2013年 マスターズ

夢舞台をジュニアに開放 オーガスタナショナルGCの方向性

2013/04/09 14:35
門戸開放を進めるオーガスタナショナル。限定的ではあるが、ジュニアゴルファーにプレーするチャンスを拡げた。

2013年度のメジャー初戦「マスターズ」開幕の3日前、オーガスタナショナルGCでは、聞きなれないイベントの発表が行われていた。その名も「Drive, Chip and Putt Championship」。7歳から15歳のジュニア世代のプレーヤーが、ドライバーショット、チッピング(アプローチ)、そしてパッティングの技術を競う新しい形の競技だ。

マスターズ委員会、全米ゴルフ協会(USGA)、PGAオブ・アメリカが先導するこのトーナメントは、7月から米国内で地域ごとの予選を開催。ストロークプレーやマッチプレーとは異なり、それぞれの技術に点数をつけるコンテストとなる。ドライバーショット部門を例にとると、30ヤードの横幅のフェアウェイに150~160ヤード飛ばせば10ポイント、200~210ヤードなら15ポイントを獲得といった具合。チップとパットは既定の距離からカップに寄せた長さを競い、合計点で争う。

大きな目玉となるのが、その決勝戦と言うべき最後の戦いを、オーガスタナショナルGCで行うことである。7~9歳、10~11歳、12歳~13歳、14歳~15歳の男女各年代の通過者88名(11地区、男女で4つの年齢カテゴリー)は、来年4月6日、2014年度マスターズの開幕直前の日曜日に、同コースの練習場と18番グリーンを舞台にプレーする。

マスターズ委員会のチェアマン、ビリー・ペイン氏は「これまでの歴史で、何人の世界中の偉大なゴルファーたちがマスターズタイトルを奪う、18番グリーンでのウイニングパットを見せてきてくれたことでしょう。同じような体験を子供たちと共有できたら、彼らにとっても実にスリリングだし、見るものを惹きつけるはずです」と訴えた。

ところで、昨年の大会ではクラブが女性会員を受け入れるかどうかという問題が大きな話題となった。当時はIBM社のバージニア・ロメッティCEOがメンバーとなるとの推察があったが、ペイン会長は公式会見で「プライベートクラブの問題」と、その件に関する質問を受け付けなかった。

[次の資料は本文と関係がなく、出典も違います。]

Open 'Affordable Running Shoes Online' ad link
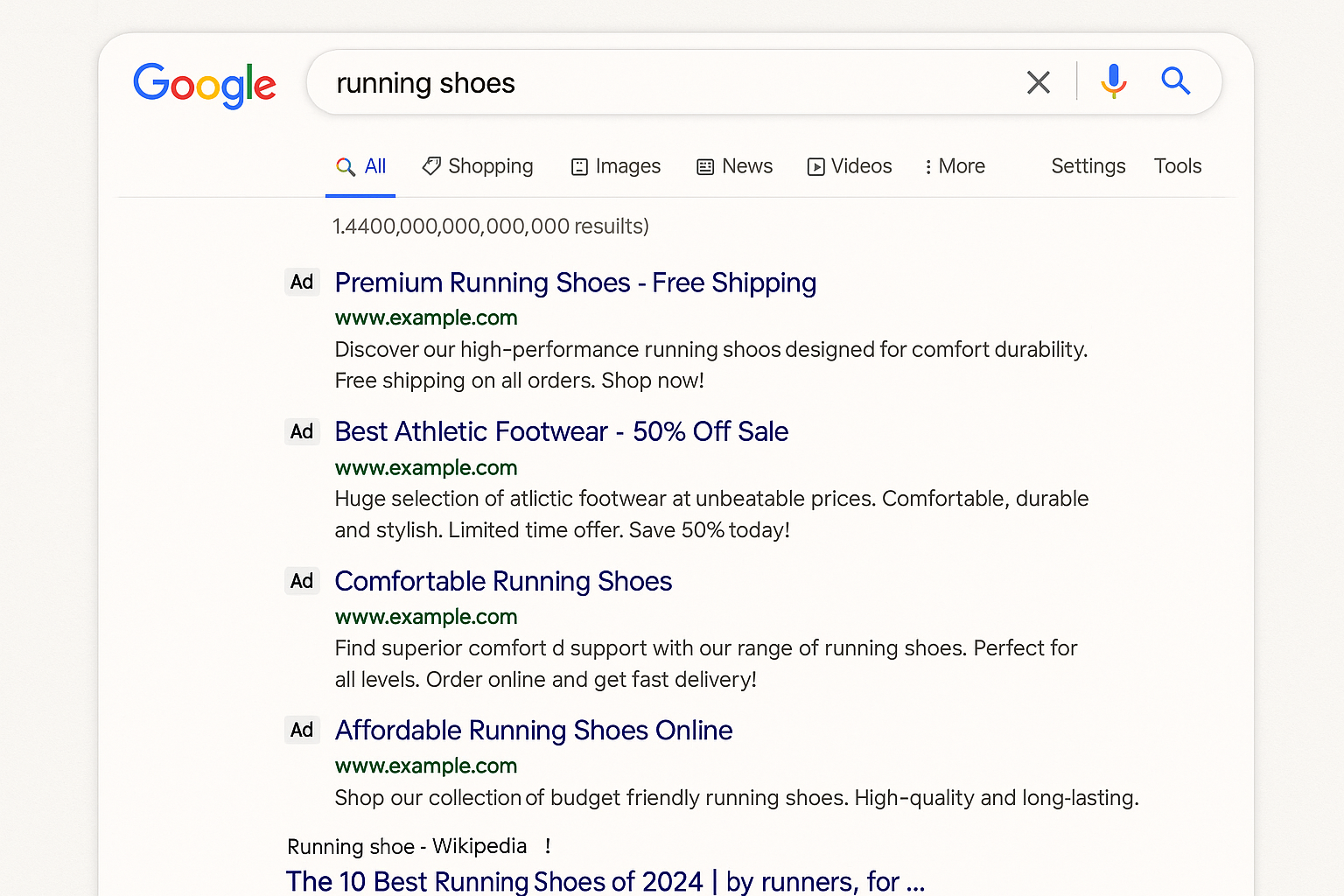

しかし蓋を開けてみれば、8月には2人の新会員が誕生。コンドリーザ・ライス元国務長官と、金融家のダーラ・ムーア氏が長い“女人禁制”の歴史に終止符を打ったのだった。ちなみに今年、7日(日)には、練習ラウンドを行ったタイガー・ウッズが1番ティグラウンドで遭遇したライス氏とハグする様子も見られている。

これまで固く閉ざされていたオーガスタの扉は、時代の流れとともに開放が進んできた。女性の次は、今度は子供たちへ。そんなアピールがなんだか見え隠れするのは気のせいか。(ジョージア州オーガスタ/桂川洋一)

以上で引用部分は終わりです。